Institutional News: The White House CEA looking to tax crypto mining, Joe Bidens administration also releases a strategy document focusing on setting standards for “critical and emerging” technologies, A16z provides a response to the UK Treasury Crypto consultation paper and investment manager Hamilton Lane offers tokenised access to one of its funds.
Chart of the Week: Every time Fed Funds were raised above the levels of core sticky inflation, policy turned out to be restrictive enough to cool inflationary pressures.
Top Jobs in Crypto: Featuring Hivemind, Elwood, Ripple, Aaro Capital, the FCA and Coinbase.
Macro Update
Were macro at heart, this where we connect the dots between macro and crypto.
A week packed with macro data was once again dominated by focus on the banking sector as First Republic Bank (FRC) became the second largest bank failure in history. Having been taken into FDIC receivership, JP Morgan assumed the bank's $173bn customer loans and $92bn of deposits, whilst FRC’s equity and bond holders were wiped out.
Another crisis averted…or merely postponed. Perhaps ironically, whilst all uninsured deposits were taken into the “too big to fail” safety of JP Morgan, it leaves unanswered the question of the safety of uninsured deposits at other regional banks, for which there is still no explicit guarantee. The “deposit walk” continues in the meantime, with unadjusted deposit outflows of over $360bn in the 3 weeks leading into May. Money market fund inflows accelerated $47bn this past week suggesting the drain continues.
Regional bank stocks were hit hard as markets looked for the next shoe to drop. PacWest and Western Alliance under significant pressure, with PacWest said to be weighing strategic options, including a sale. These banking issues are not going away when the driver is simply that Fed rates are too high for the banking system to handle. Either Fed rates will need to be aggressively cut, or the Fed’s balance sheet is going to explode as they ultimately become the lenders of last resort.
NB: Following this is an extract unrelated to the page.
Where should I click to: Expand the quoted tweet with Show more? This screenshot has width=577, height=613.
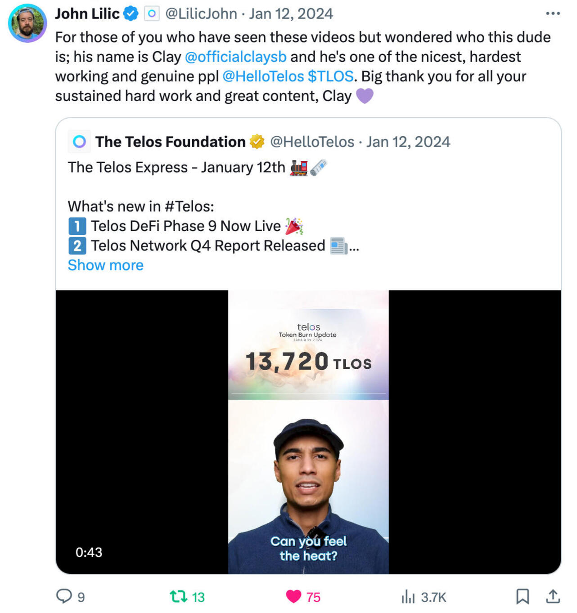106,265
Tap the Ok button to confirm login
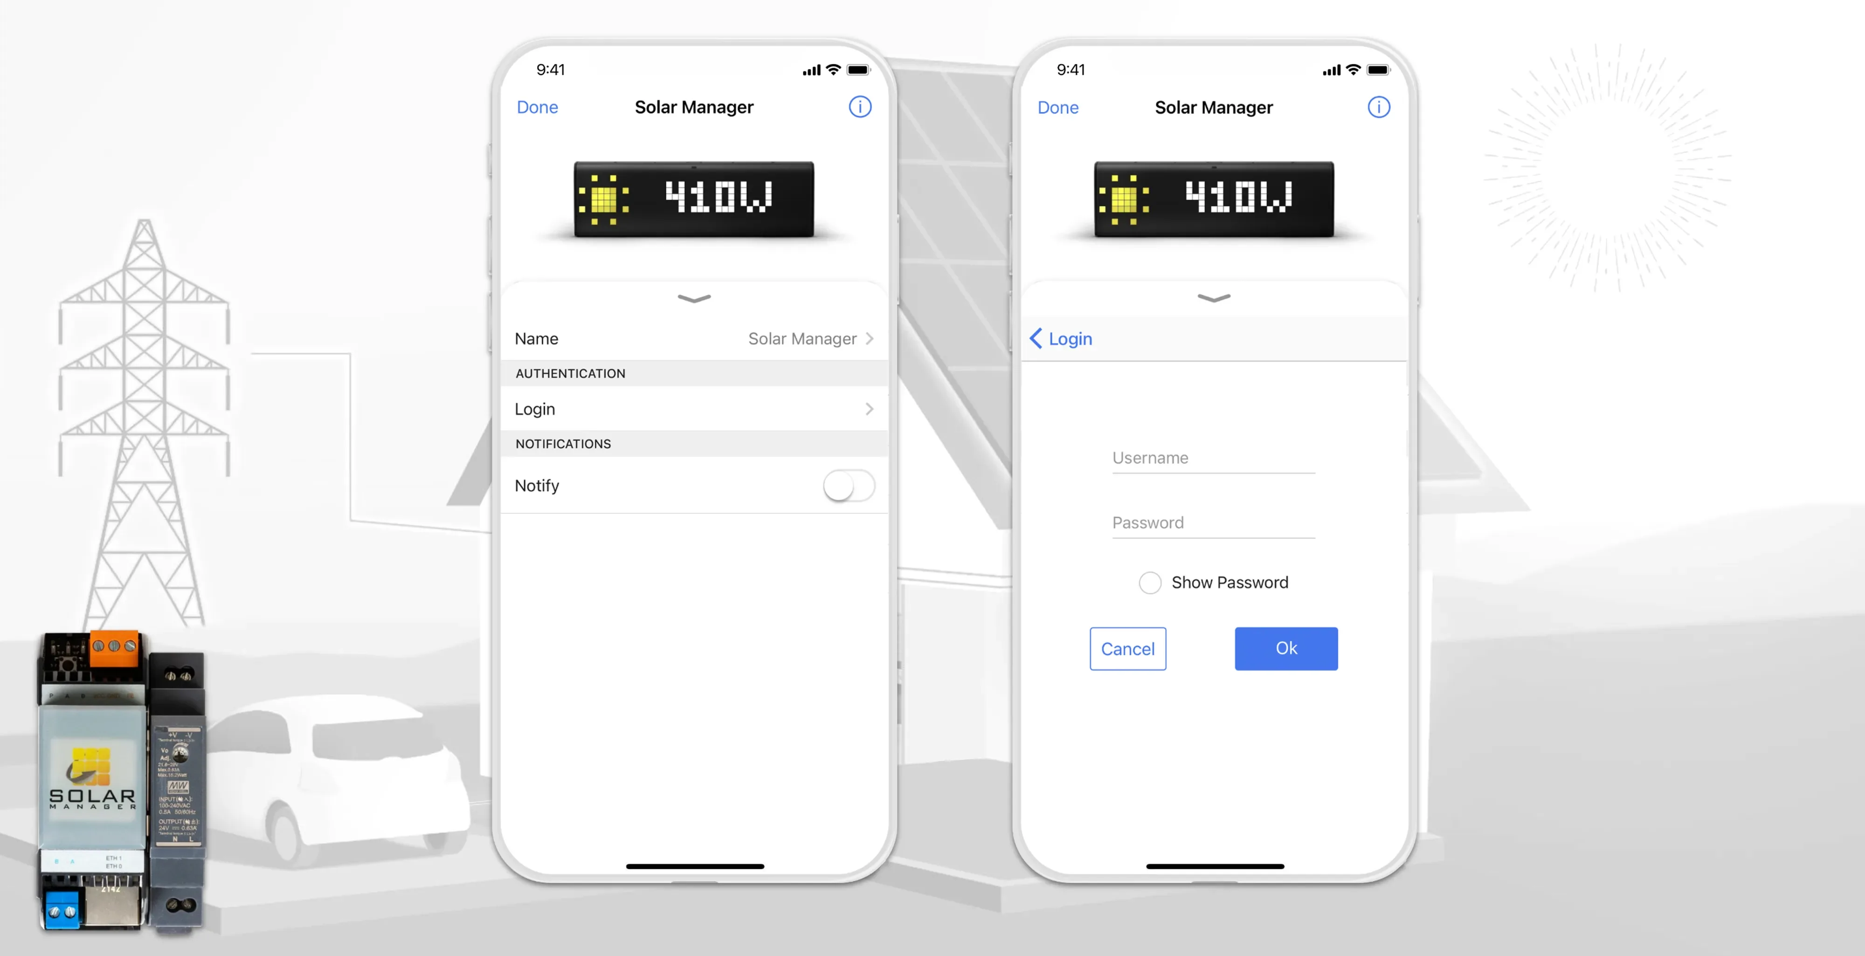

Back to the data and despite the Fed induced bank stress, the Fed hiked 25bps on Wednesday as expected, although signalled a pause in dropping the phrase “some additional policy firming may be warranted.” In the press conference, JPow firmed up expectations for a pause in highlighting the extent to which they’ve already tightened, bringing them “closer, or maybe even there” to the terminal rate.
The ECB was the other major Central Bank in action and slowed its pace of hikes to 25bps, lifting the refi rate to 3.25%, despite some calls for another 50bps. In a slightly more hawkish twist however, they also announced an end to re-investments of the proceeds of bonds bought during QE, which will shrink the bond portfolio at a pace of EUR 25bn a month, up from 15bn. Lagarde was at pains to stress the plan to keep hiking - “we are not pausing, that is very clear” - although it remains significant that the pace of hikes is slowing which ultimately leads us to the pause.
US Non Farm Payrolls was the other big release of the week and once again came in stronger than expected, rising 253k Vs the 185k consensus. The unemployment rate fell to 3.4% from 3.5% and average hourly earnings ticked up to 4.4% from 4.3%. Sizeable downward revisions however muddying the waters, with the March estimate revised down from 236k to 165k and Feb also lower from 326k to 248k. We know that employment is the most lagging of indicators on the economy and also, during downturns, are systematically over-stated given the assumptions made when making adjustments.
How has this left markets?
With banking stress and the expected credit driven slowdown, markets are still pricing 75bps of cuts from current levels by year end. 2yr US yields, ending the week 8bps lower (although at one point were 35bps lower as regional banks hit their lows) The peak rates dynamic then continues to provide a supportive tailwind and with the on-going bank stress, feels like we’re knocking at the door for the next leg lower in yields. The dollar also sits precariously near the year lows. Gold touched new all time highs on Thursday and the Nasdaq is threatening a break to new year highs. Cross-asset correlations aligning, but just need a catalyst to finally break us into new ranges and out of this range bound lethargy for crypto majors. The on-going banking stress looks set to be the trigger. The pressure is building.
Native News
Key news from the crypto native space this week.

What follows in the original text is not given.